Emma Cocker is a writer-artist and Associate Professor in Fine Art at Nottingham Trent University, UK. Her research enquiry unfolds at the threshold between writing/art, involving diverse process-oriented, dialogic-collaborative and aesthetic-poetic approaches to working with and through language. Cocker often works in collaboration with other artists on durational projects, where the studio-gallery or site-specific context is approached as a live laboratory for shared artistic research. Cocker’s writing has been published in Failure, 2010; Stillness in a Mobile World, 2010; Drawing a Hypothesis: Figures of Thought, 2011; Hyperdrawing: Beyond the Lines of Contemporary Art, 2012; On Not Knowing: How Artists Think, 2013; Choreo-graphic Figures: Deviations from the Line, 2017; The Creative Critic: Writing as/about Practice, 2018; Live Coding: A User's Manual, 2023, and in the solo collections, The Yes of the No, 2016, and How Do You Do?, 2025. Cocker is co-founder of the international Society for Artistic Research Special Interest Group for Language-based Artistic Research. See also https://orcid.org/0000-0002-2985-7839

Writing: Study Scores



I have been invited to contribute a text to a forthcoming publication produced in conjunction with a solo exhibition by artist Kayt Hughes. The exhibition is the culmination of a year long Fellowship awarded to Kayt as part of winning the prestigious Woon Sculpture Prize. A Nottingham Trent fine art graduate, Kayt won the prize for Study Scores, 2nd Movement (foreground in image above), a sculptural work inspired by playing of ‘wrong notes’ within musical improvisation. 

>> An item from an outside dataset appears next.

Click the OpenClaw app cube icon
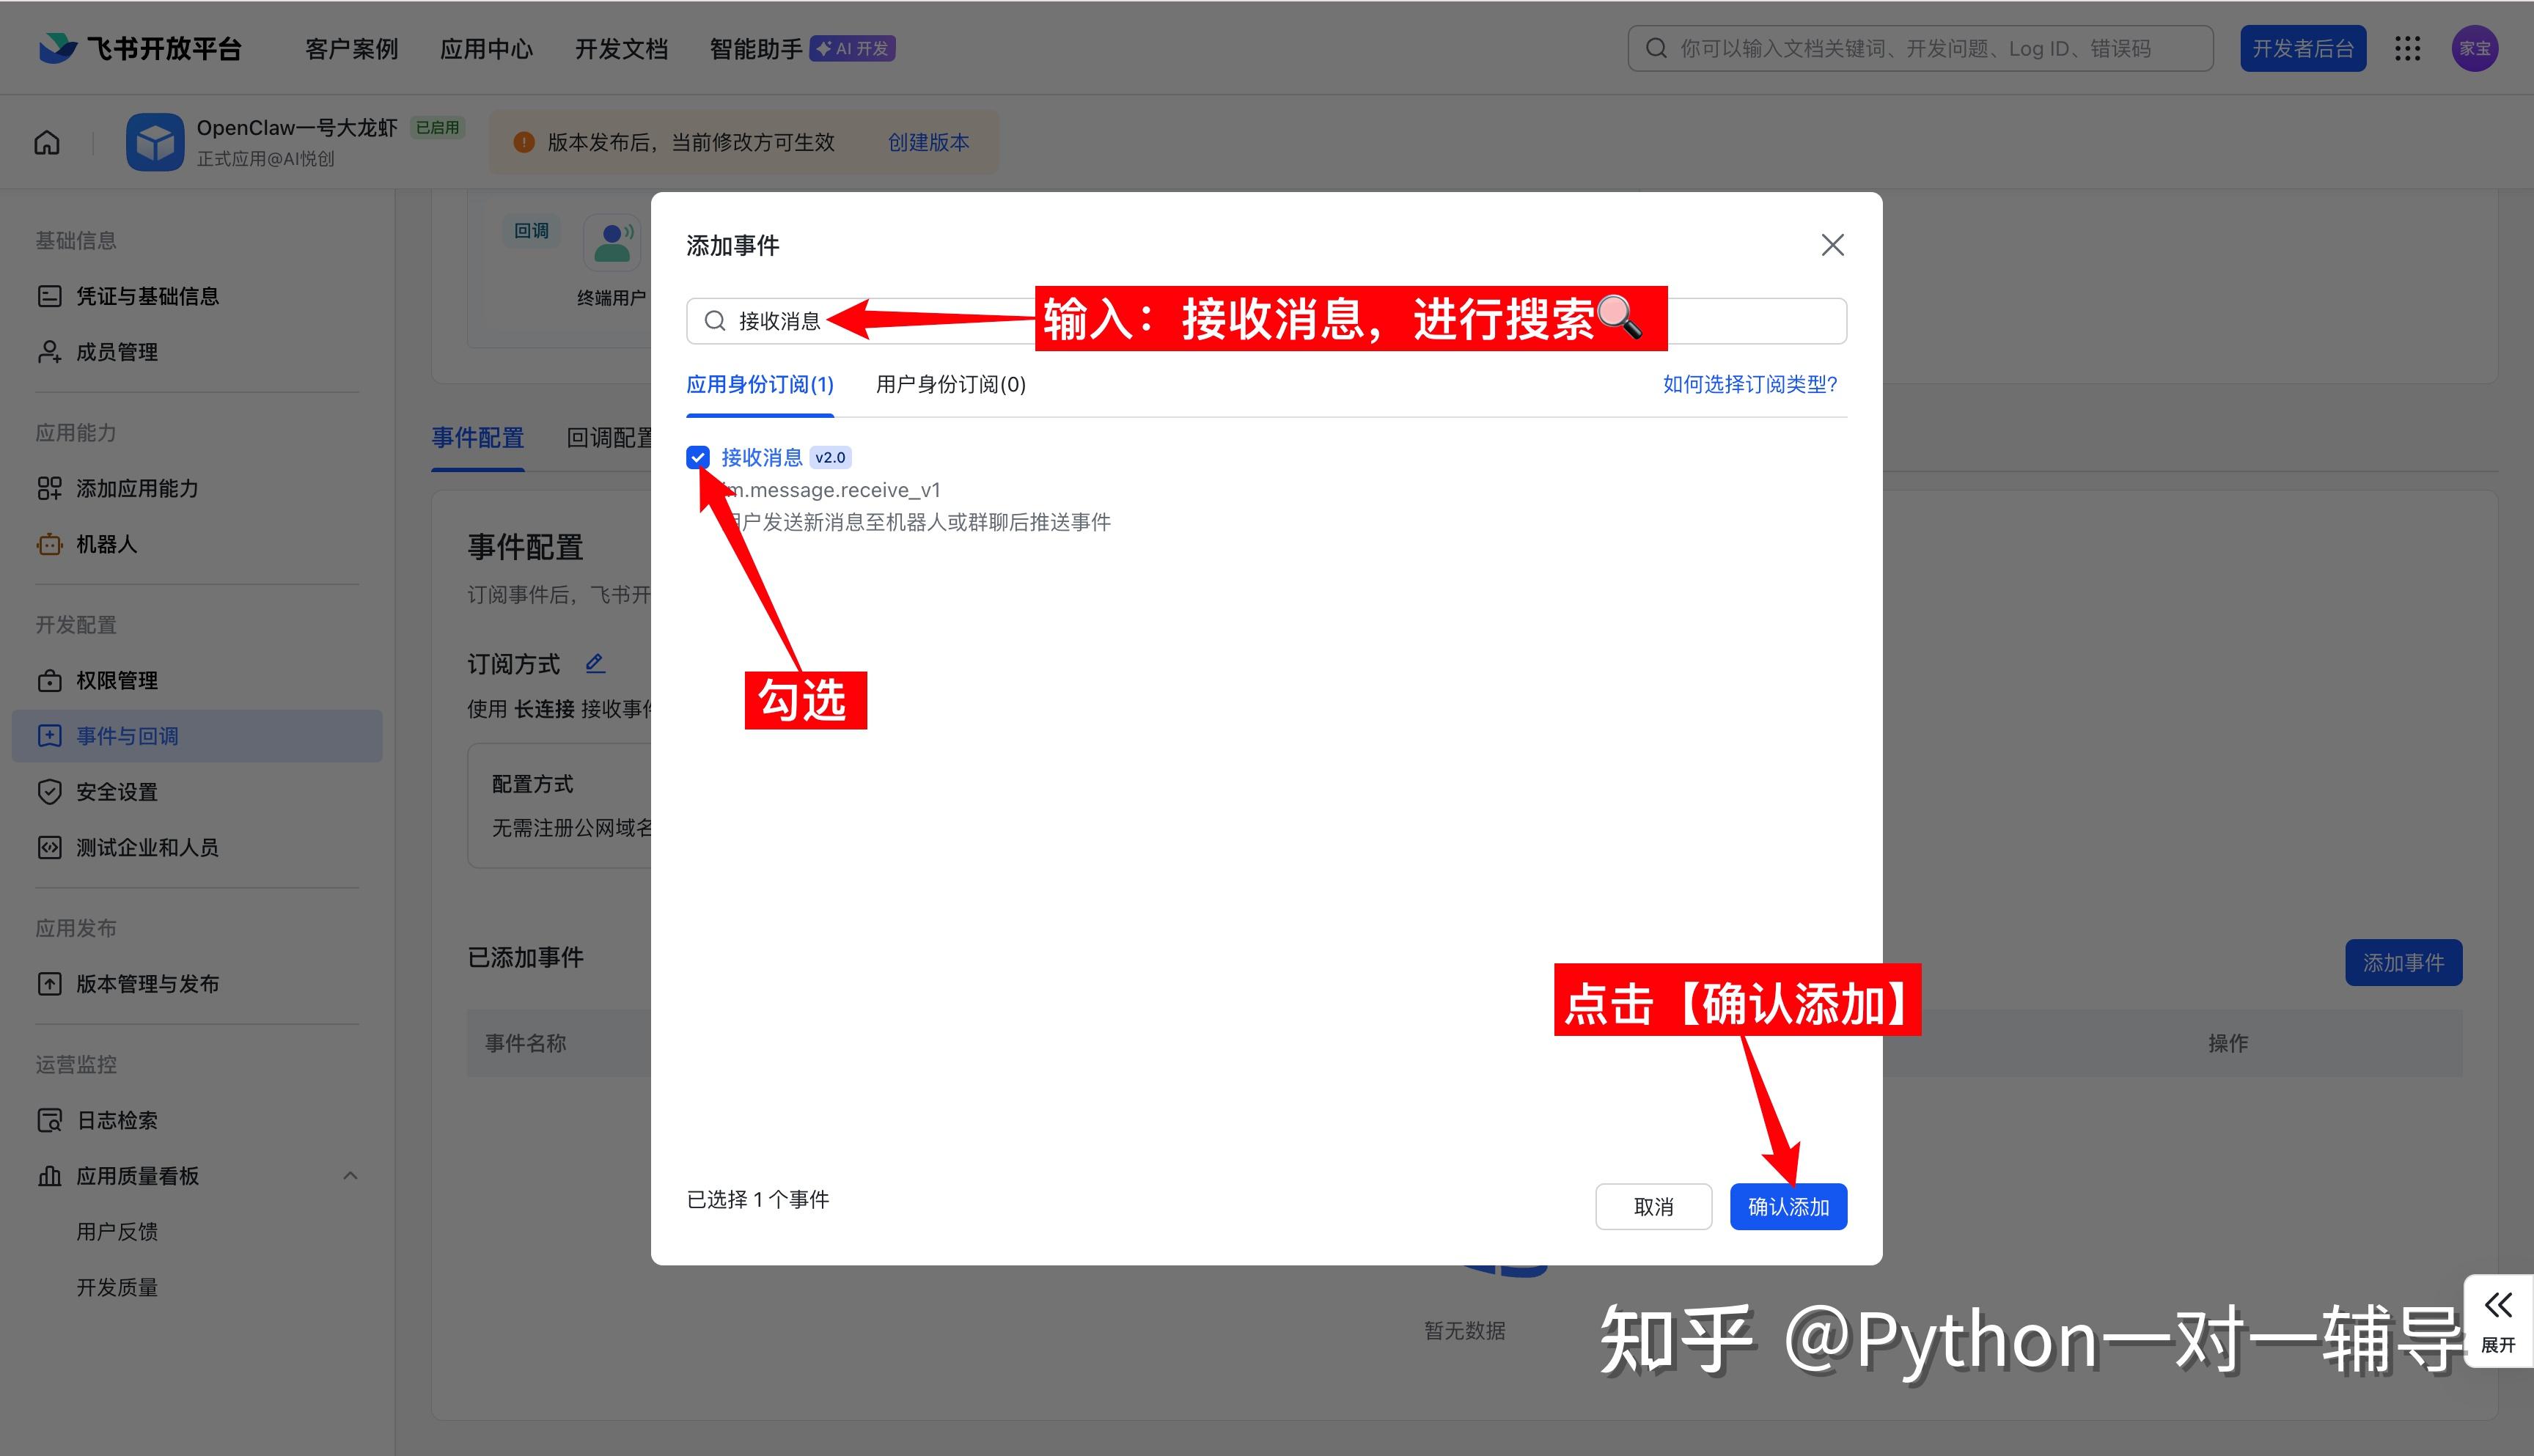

The new body of work developed during the Fellowship explores the similarities of sculpture making and a child’s investigation of the physical world. Hughes investigates materials’ properties with naivety, to extend their purpose and their potential to interact with one another. The objects make improvised gestures, with consideration to form, material and colour, constructing provisional and transitioning installations.